Friday, January 29, 2010

Day #4: Whole Wheat Banana Muffins

I thought it was time to insert a healthy muffin into the mix after the coffee, cream, and chocolate rush :-). So, today's muffin is super healthy, super yummy, super moist, and the perfect treat for breakfast, snacks, or even lunch (just cut one in half and spread some peanut butter in between). Enjoy and feel good about it!
Tomorrow's Muffin: Raspberry Buttermilk Muffins

Whole Wheat Banana Muffins

Ingredients:

1/3 cup raisins
3 tbsp fresh orange juice
1 cup all-purpose flour
1 cup whole wheat flour
1 tbsp baking powder
1/8 tsp salt
Heaping ½ cup superfine sugar
2 bananas (overripe work best)
1/2 cup skim milk
2 large eggs
1 cup sour cream
6 tbsp canola oil
1 tablespoon cinnamon (this is my own personal addition)
grated rind of one orange

Directions:
Put the raisins in a bowl, add the orange juice, and let soak for one hour. Preheat the oven to 400 degrees Farenheit. Grease a 12 cup muffin pan or line with 12 muffin pan liners. Stir together both types of flour, baking powder, and salt in a large bowl. Mash the bananas in a separate bowl with the skim milk. Lightly beat the eggs in a large bowl, then beat in the banana/milk mixture, oil, soaked raisins, orange rind, and cinnamon.
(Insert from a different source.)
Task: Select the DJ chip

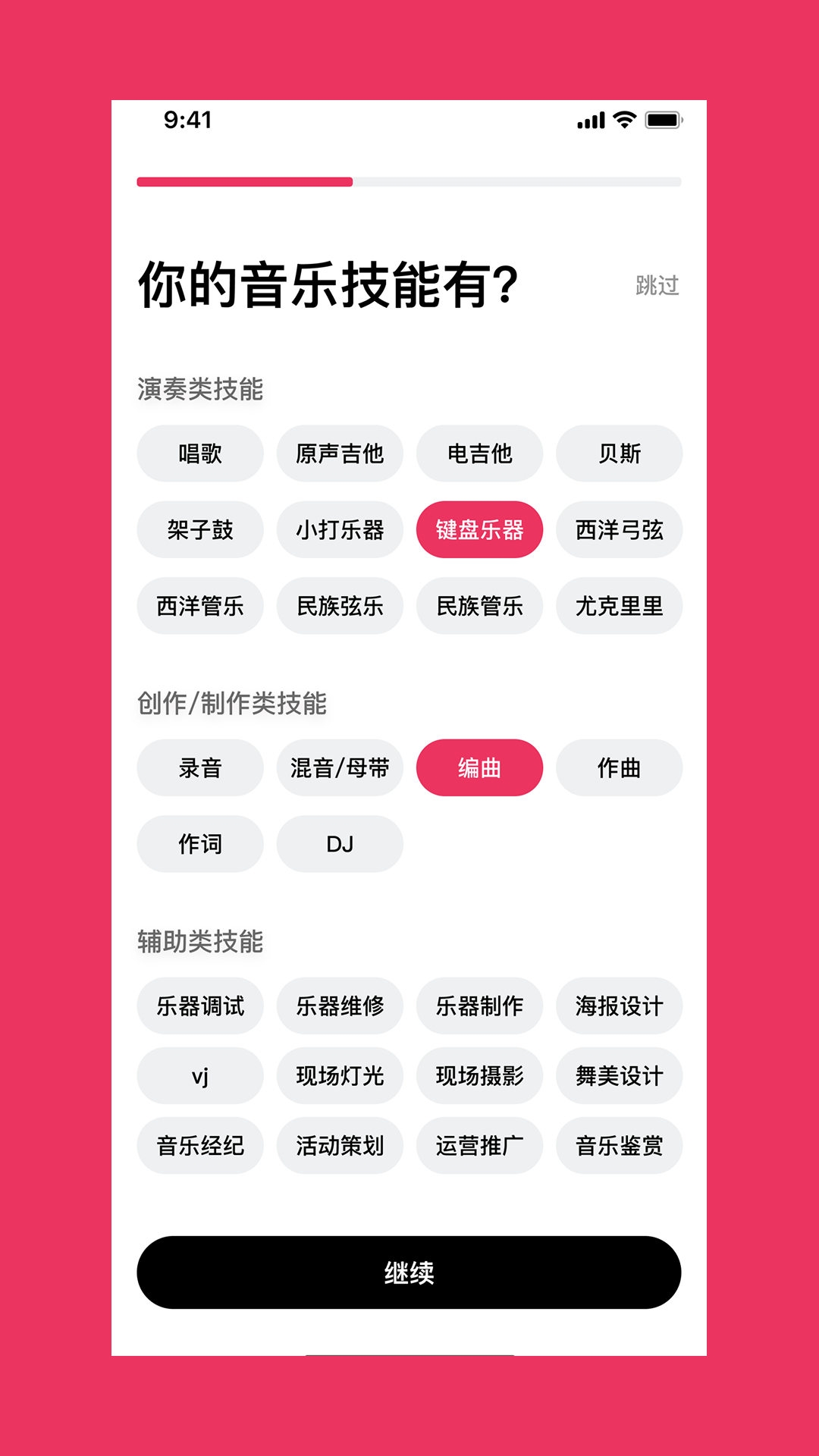Action: (x=340, y=844)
Make a well in the center of the dry ingredients and pour in the beaten liquid ingredients. Stir gently until just combined; do not overmix. Spoon the batter into the prepared muffin pan. Bake in the preheated oven for about 20 minutes, until well risen and firm to the touch. Let the muffins cool in the pan for 5 minutes, then transfer to a wire rack and let cool completely.